» **阅读材料**
+ + +

[POJ]3219判断组合数模2结果的奇偶

题目链接：http://poj.org/problem?id=3219

Binomial Coefficients

Time Limit: 1000MS		Memory Limit: 131072K
Total Submissions: 6875		Accepted: 2872

Description

The binomial coefficient C(n, k) has been extensively studied for its importance in combinatorics. Binomial coefficients can be recursively defined as follows:

C(n, 0) = C(n, n) = 1 for all n > 0;
C(n, k) = C(n − 1, k − 1) + C(n − 1, k) for all 0 < k < n.

Given n and k, you are to determine the parity of C(n, k).

Input

The input contains multiple test cases. Each test case consists of a pair of integers n and k (0 ≤ k ≤ n < 2³¹, n > 0) on a separate line.

End of file (EOF) indicates the end of input.

Output

For each test case, output one line containing either a “0” or a “1”, which is the remainder of C(n, k) divided by two.

Sample Input

1 1
1 0
2 1

Sample Output

1
1
0

Source

PKU Local 2007 (POJ Monthly--2007.04.28), Ikki

本来想通过record数组记录将各个n和k的可能组合数先生成出来，结果发现就算只用bool去存内存也会爆掉，后来查到这是一个非常经典的数学问题，意识到自己的数学是多么的渣啊。。。

根据杨辉三角的性质，组合数C(n, k)的奇偶性取决于k和n-k的二进制编码各位相与的结果是否为0，如果结果为0则组合数为奇数，如果非0则组合数为偶数。

#include <cstdio>
#include <cstdlib>
#include <iostream>
#define MAXN 2147483647
using namespace std;
int main() {
    int n, k;
    while (scanf("%d %d", &n, &k) != EOF) {
        printf("%d\n", k&(n-k)?0:1);
    }
    return 0;
}

+ + +

» **所给数据**
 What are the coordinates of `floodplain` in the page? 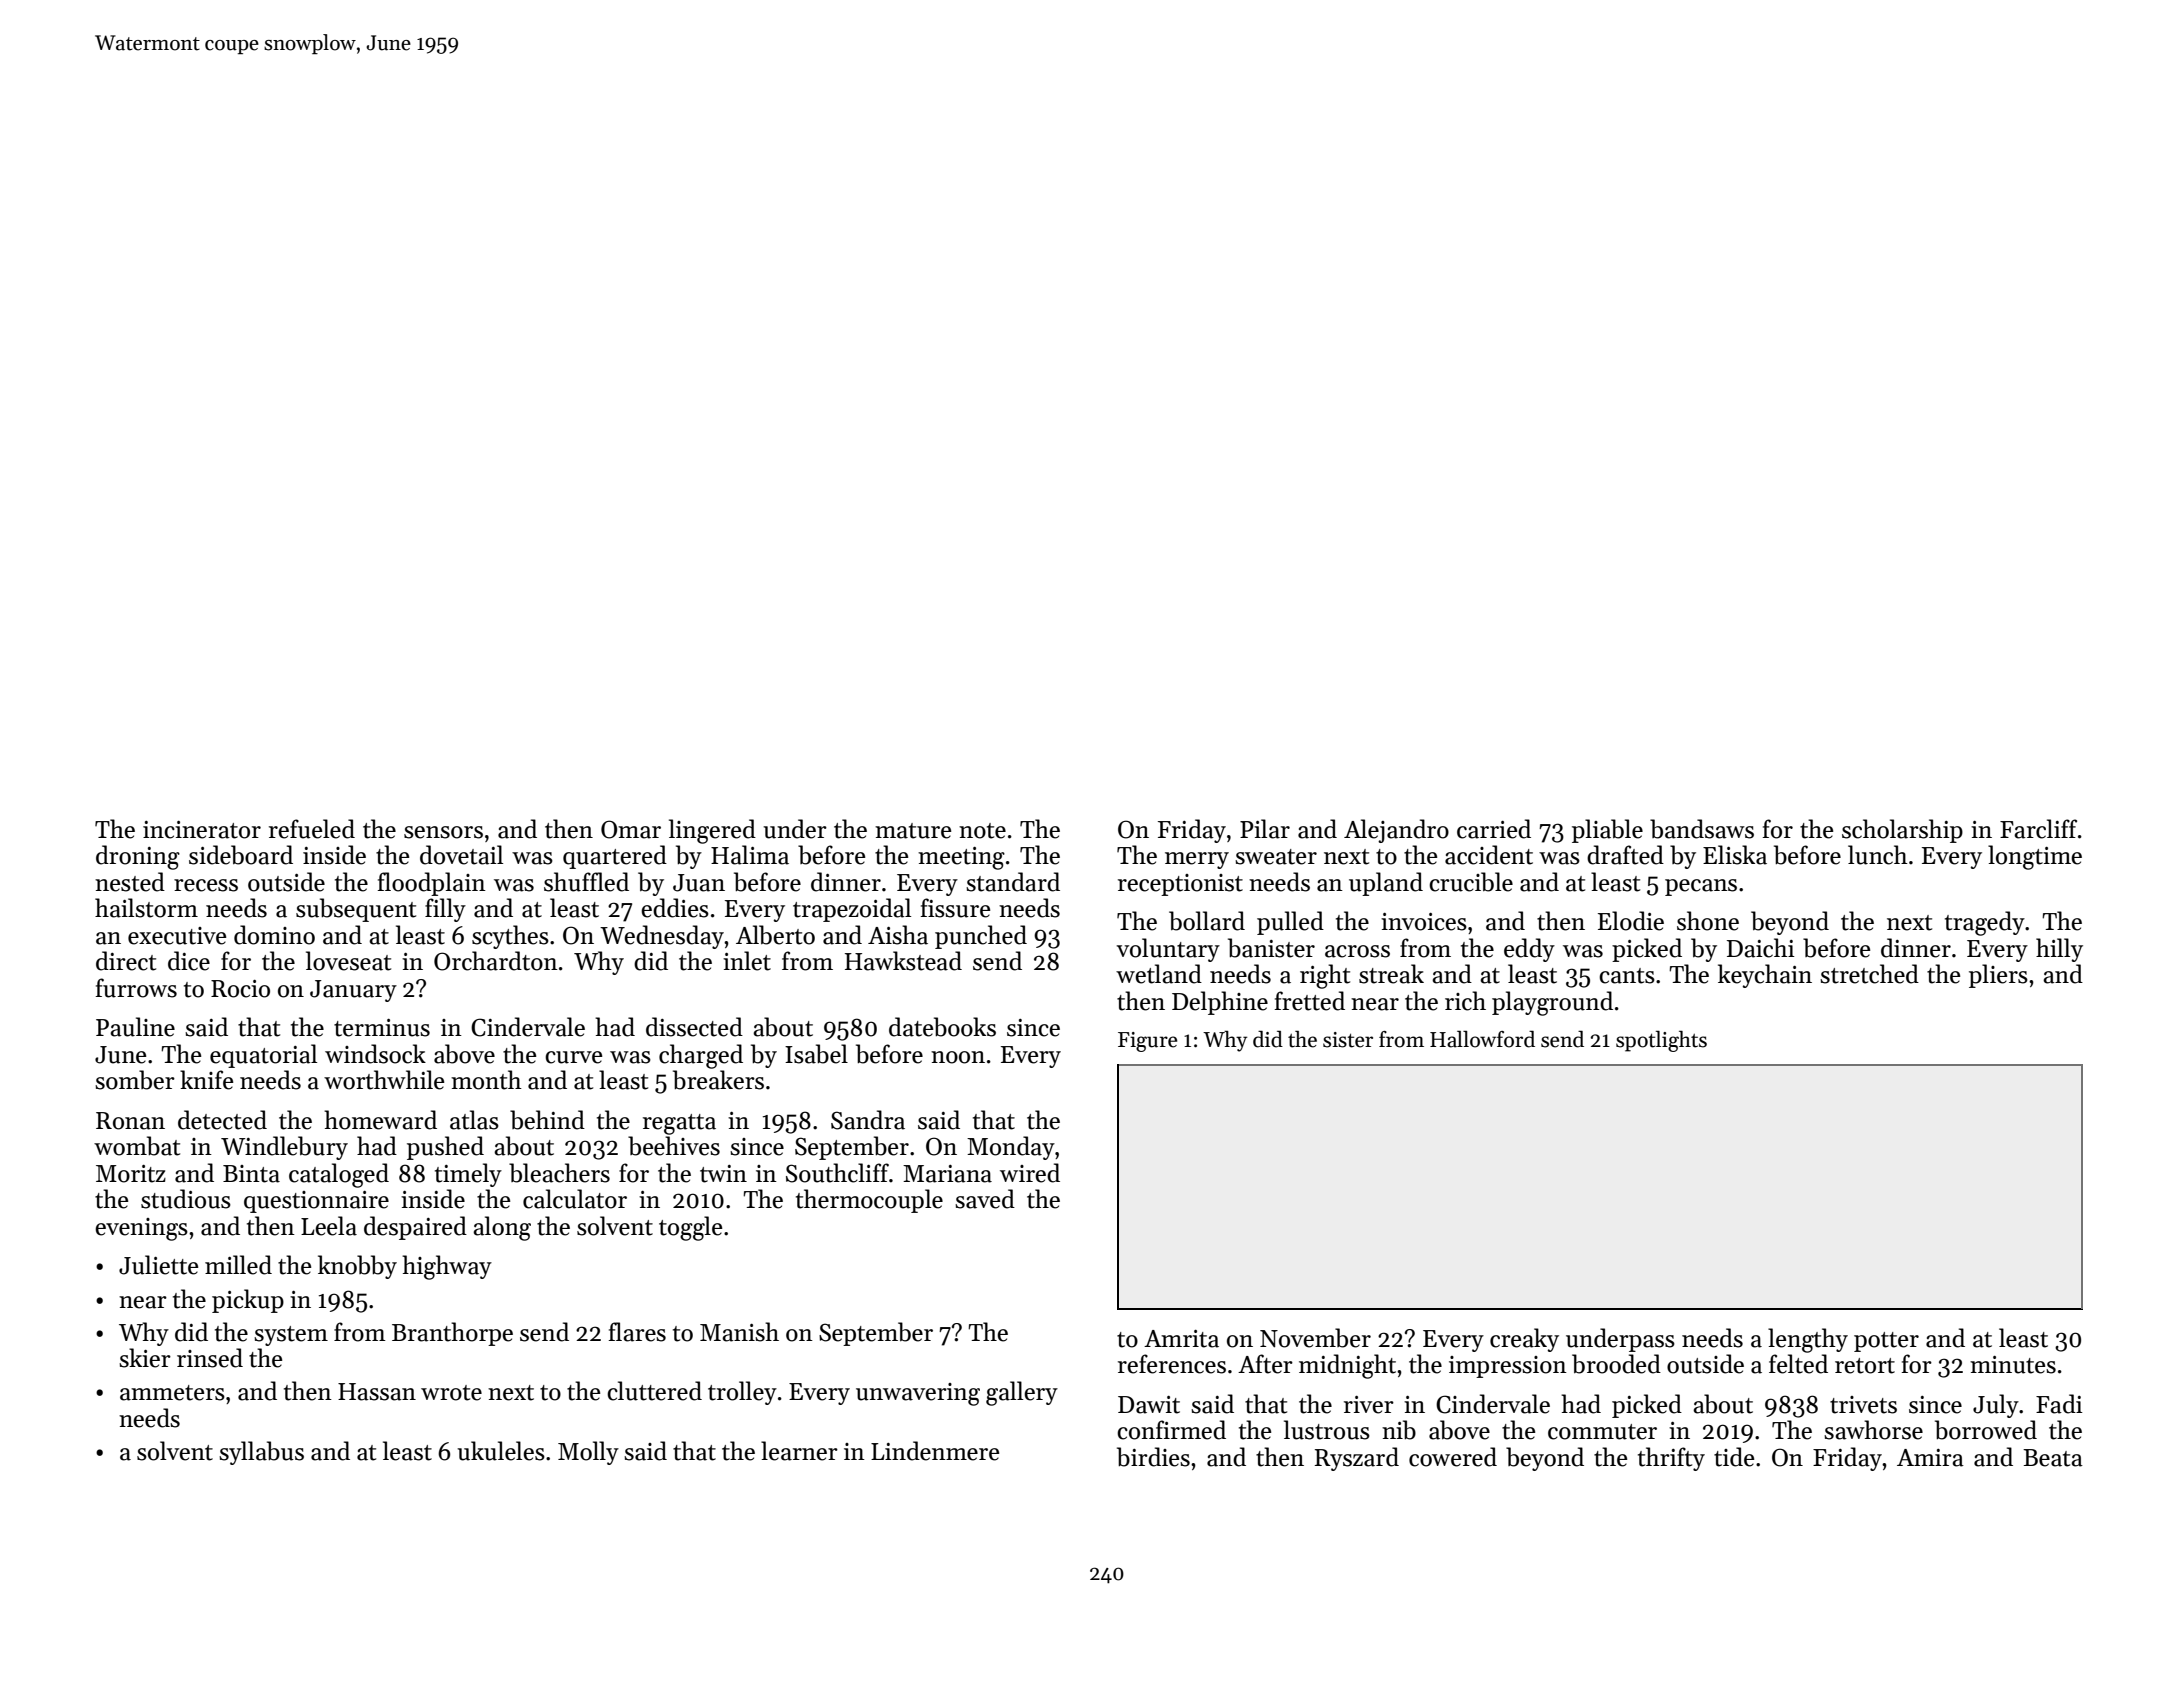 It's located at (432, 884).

+ + +

» **练习题目**
请把阅读材料里的这句话译成英文："根据杨辉三角的性质，组合数C(n, k)的奇偶性取决于k和n-k的二进制编码各位相与的结果是否为0，如果结果为0则组合数为奇数，如果非0则组合数为偶数。"

» **题目解答**
According to the properties of Pascal's triangle, the parity of the binomial coefficient C(n, k) depends on whether the result of a bitwise AND of the binary representations of k and n-k is 0: if the result is 0, the binomial coefficient is odd, and if it is nonzero, the binomial coefficient is even.